**YOUR ASSIGNMENT**: Every line from the line containing "Task: Click the" through the end of the data is to be reproduced exactly, excluding pictures.

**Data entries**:
....

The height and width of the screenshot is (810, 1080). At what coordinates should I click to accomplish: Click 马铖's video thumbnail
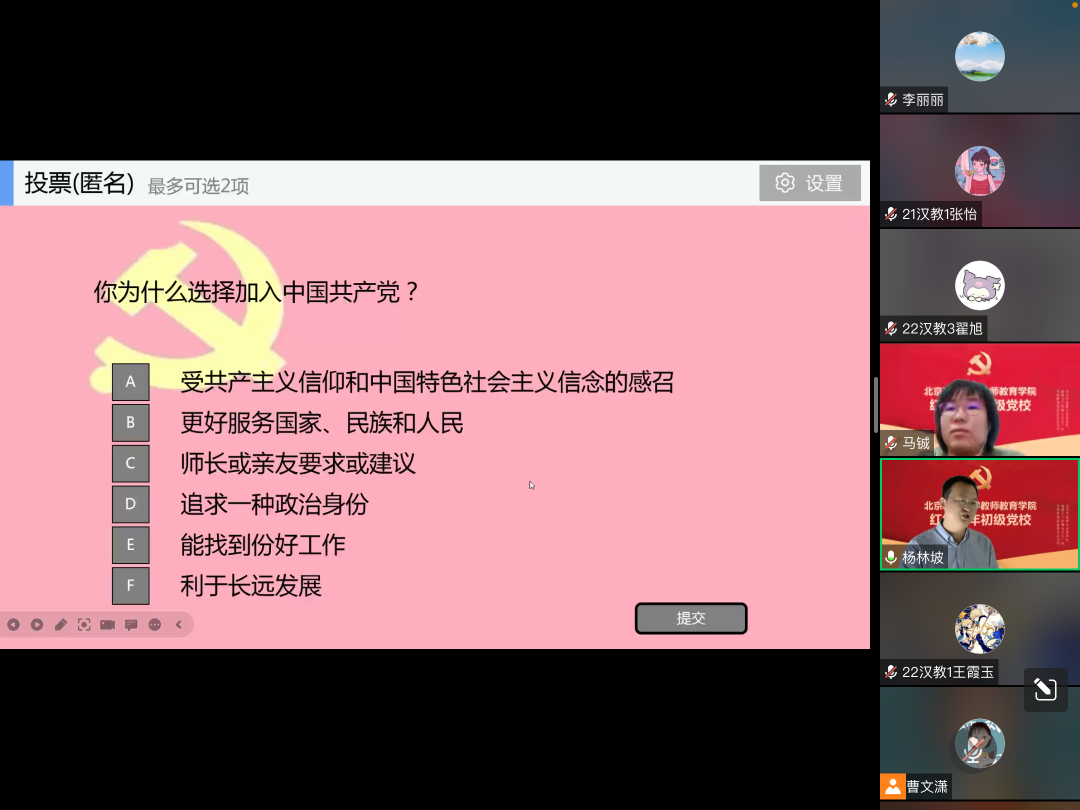coord(979,400)
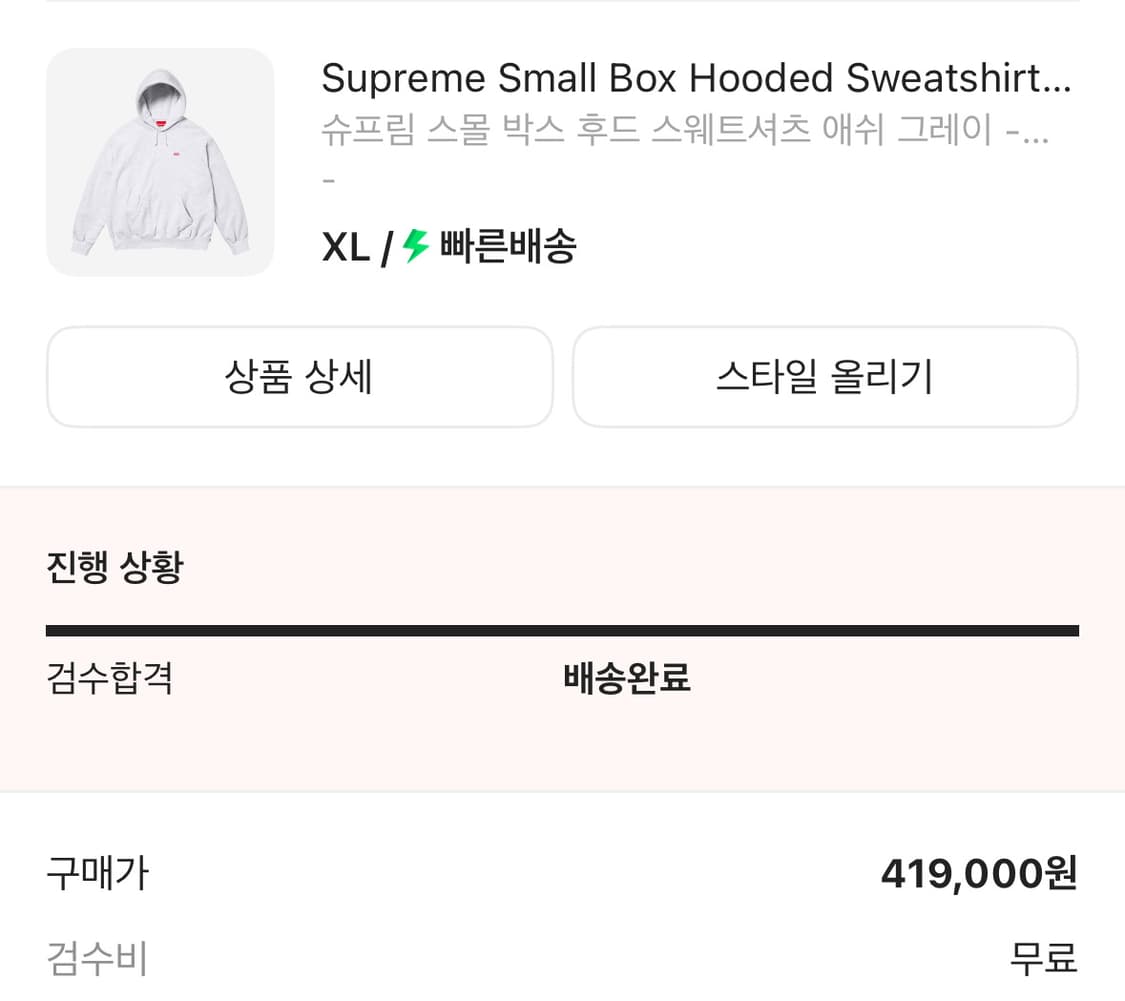Click the black progress bar
The width and height of the screenshot is (1125, 1001).
562,629
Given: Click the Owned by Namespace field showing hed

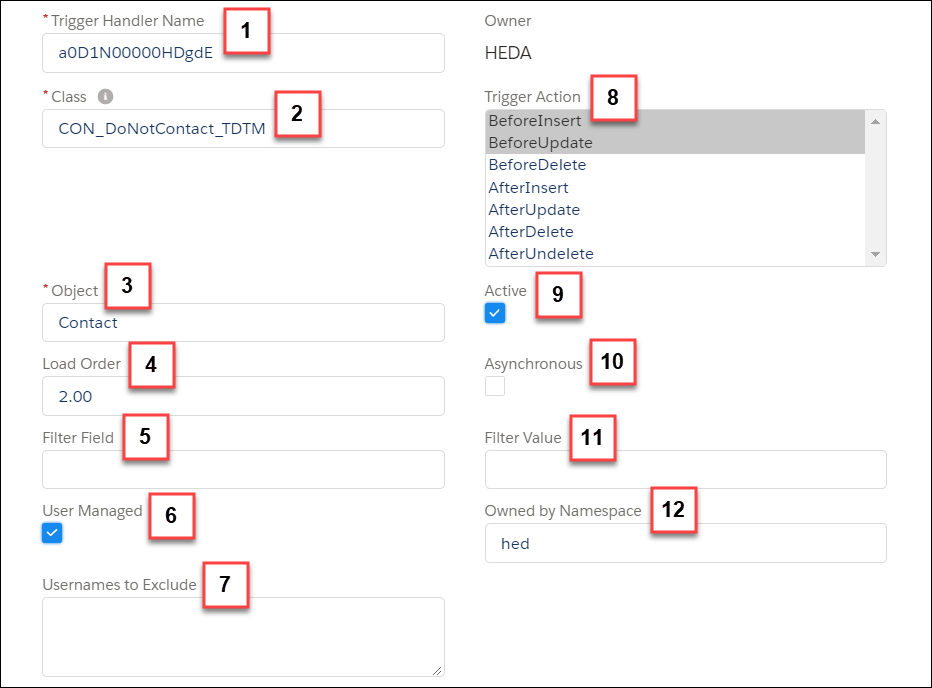Looking at the screenshot, I should [x=685, y=542].
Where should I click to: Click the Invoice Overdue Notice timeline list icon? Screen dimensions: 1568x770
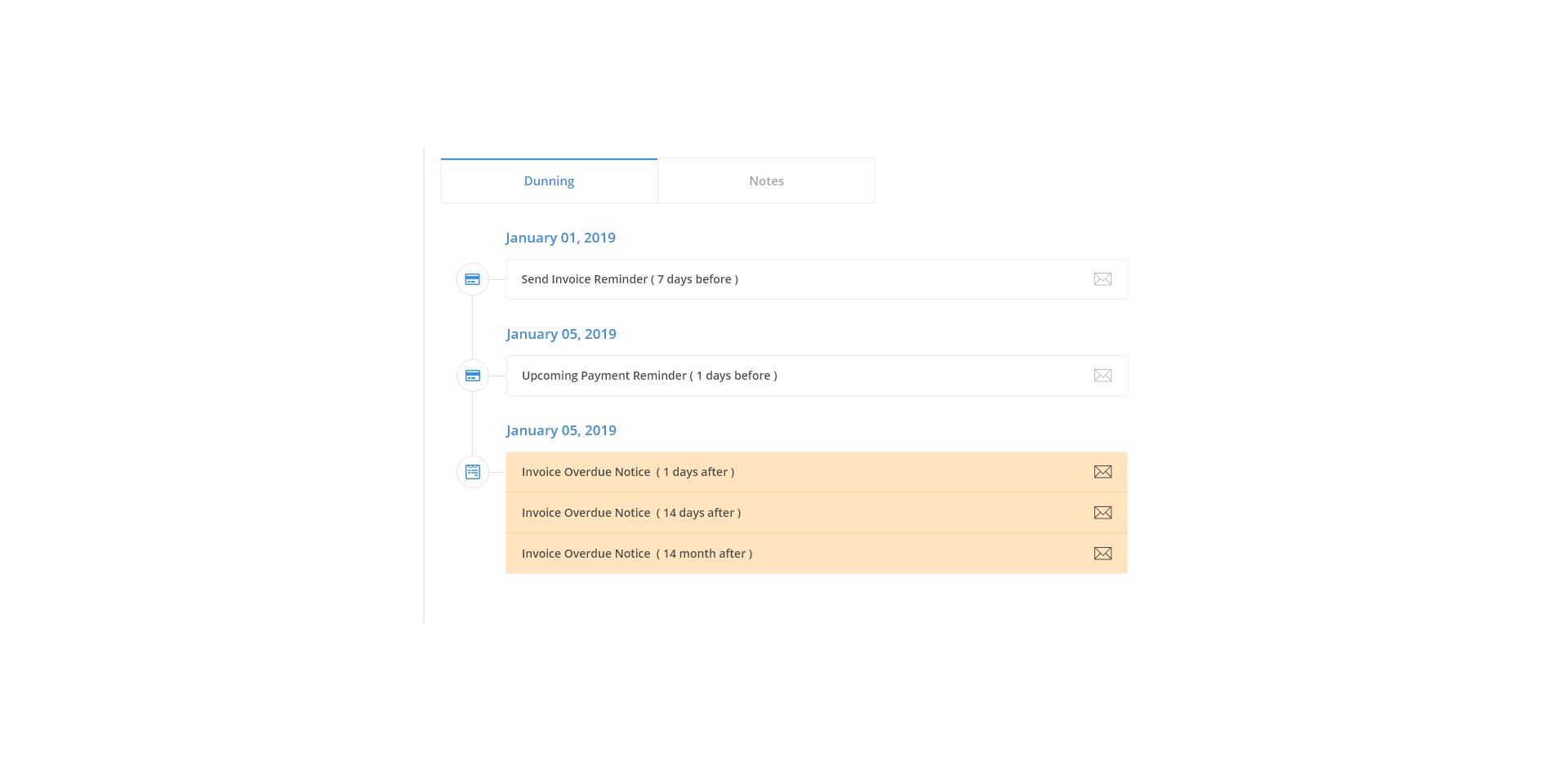tap(472, 472)
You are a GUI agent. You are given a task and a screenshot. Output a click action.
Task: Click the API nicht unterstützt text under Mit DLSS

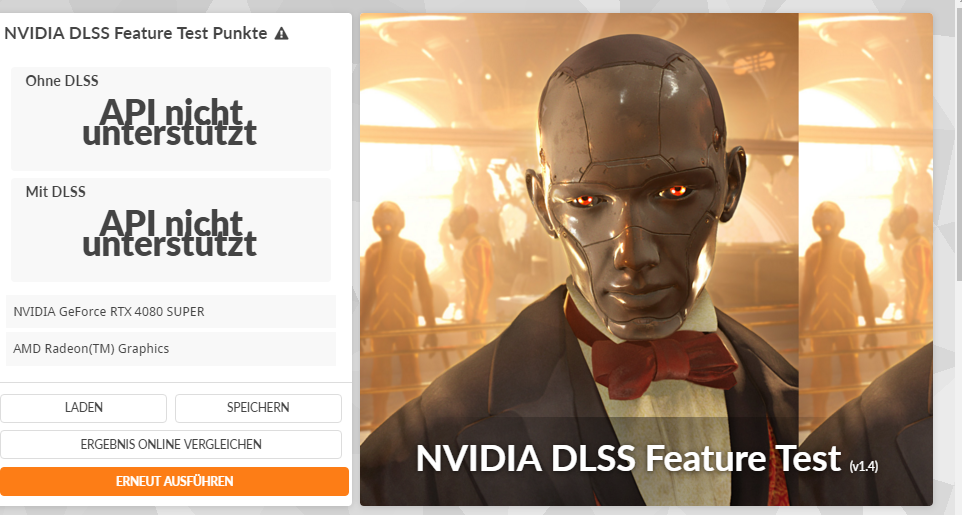coord(170,233)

....

**PROBLEM SOLUTION**:
Task: Click the API nicht unterstützt text under Mit DLSS

coord(170,233)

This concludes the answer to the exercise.